• [Your instructions]: Take the line with "Task: Click next" and every line after it in the entries below, and set them down exactly, without any pictures.

• [Supplied material]:
*-*-*

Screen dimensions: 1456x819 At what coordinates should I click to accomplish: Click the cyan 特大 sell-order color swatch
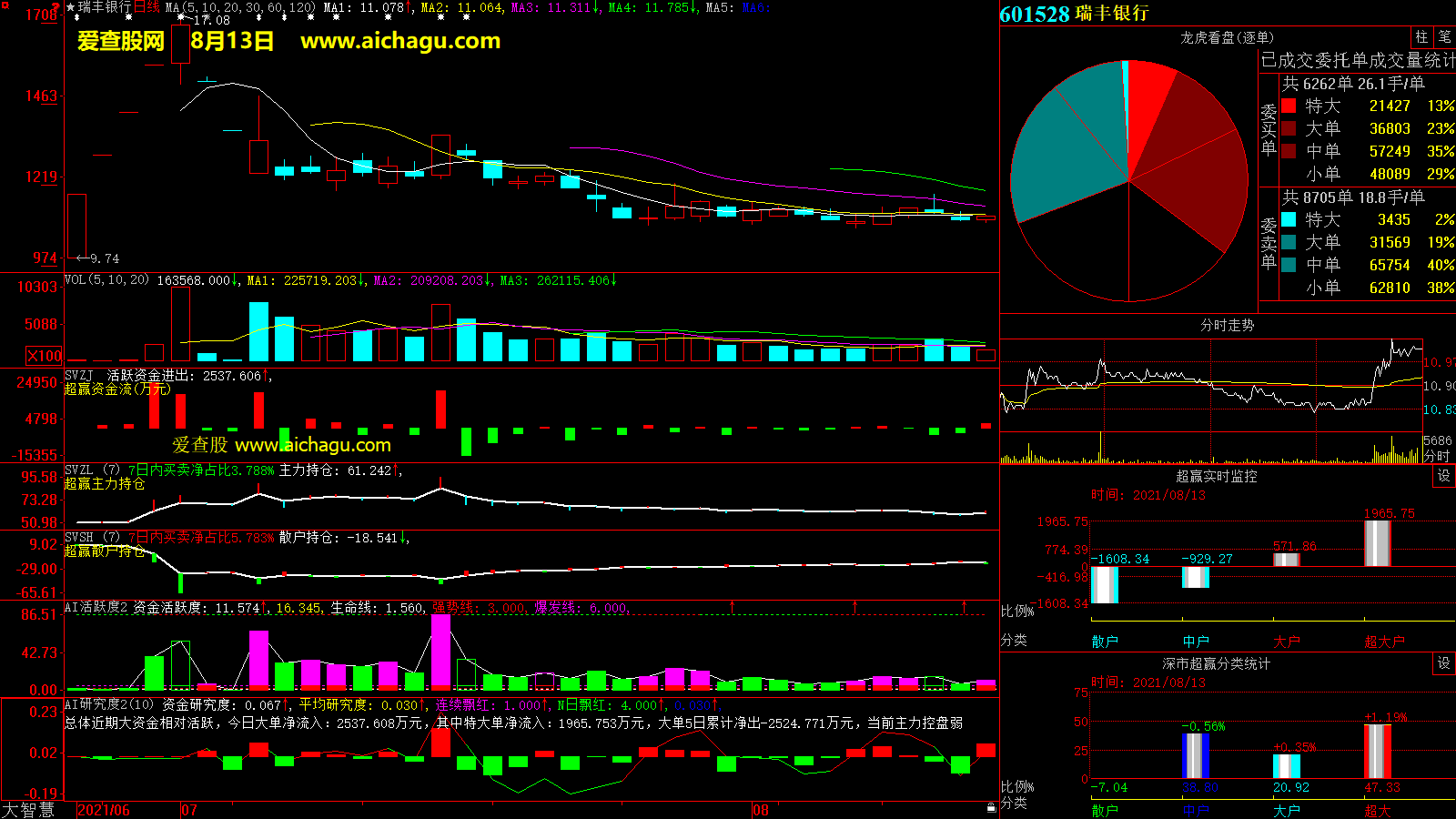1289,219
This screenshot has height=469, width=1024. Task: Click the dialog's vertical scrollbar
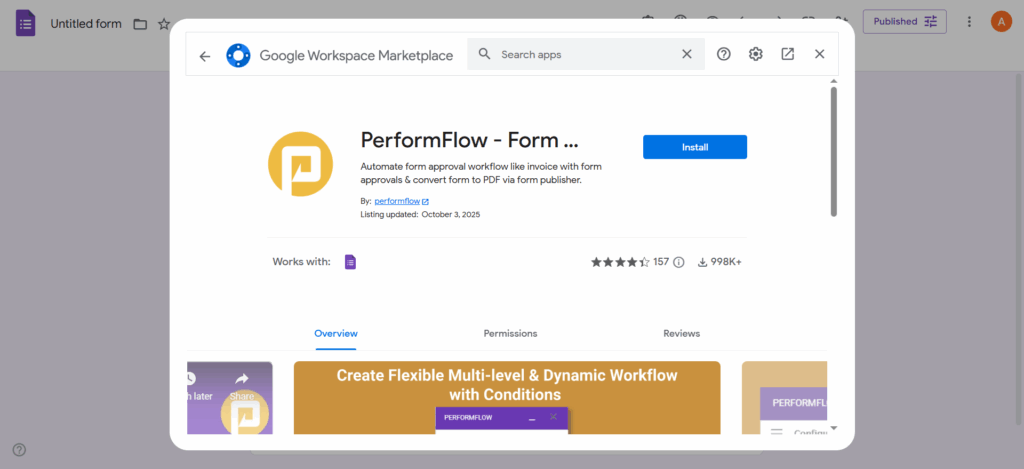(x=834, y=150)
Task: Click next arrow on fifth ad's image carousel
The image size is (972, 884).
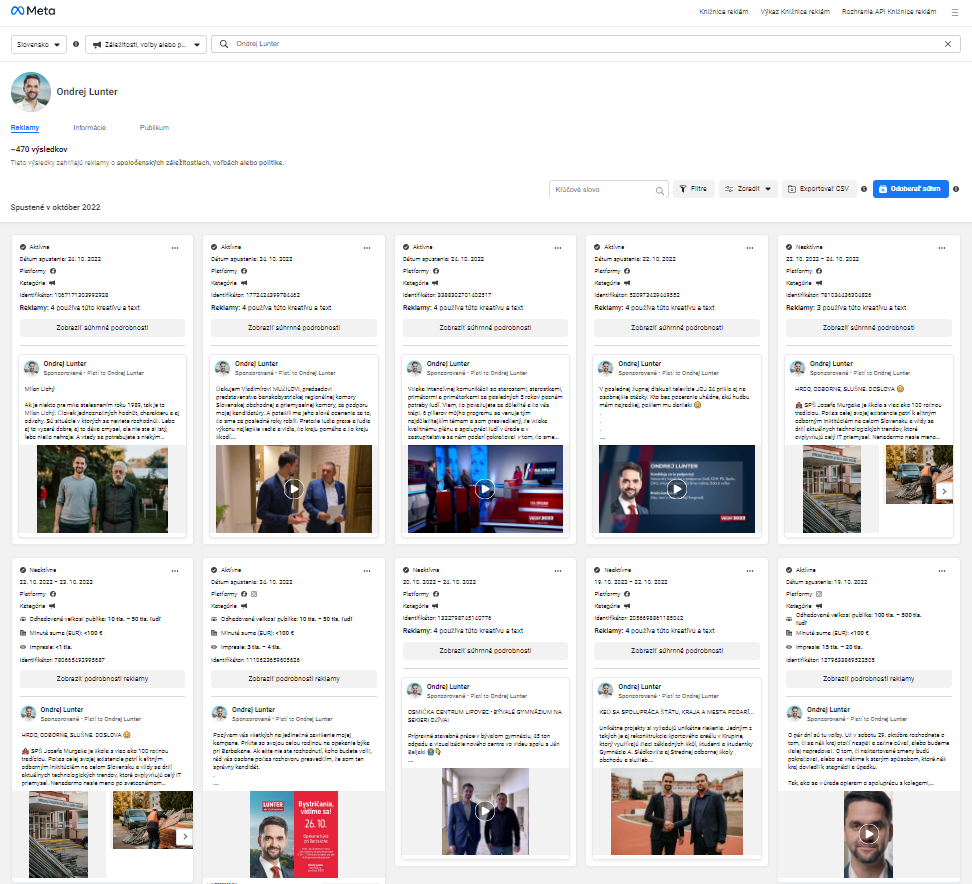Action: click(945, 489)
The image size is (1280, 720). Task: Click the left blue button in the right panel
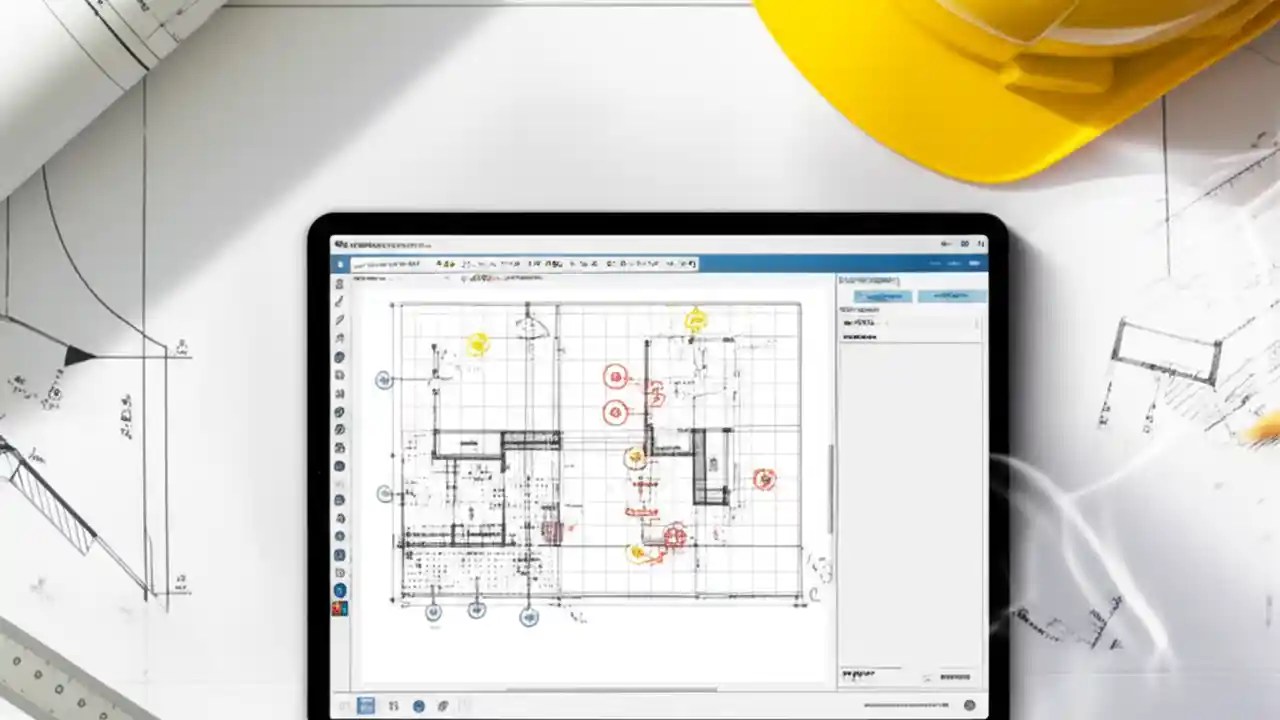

*-*-*

• [Task output]:
Task: Click next arrow on fifth ad's image carousel
The image size is (972, 884).
Action: click(945, 489)
The image size is (1280, 720). Task: Click the left blue button in the right panel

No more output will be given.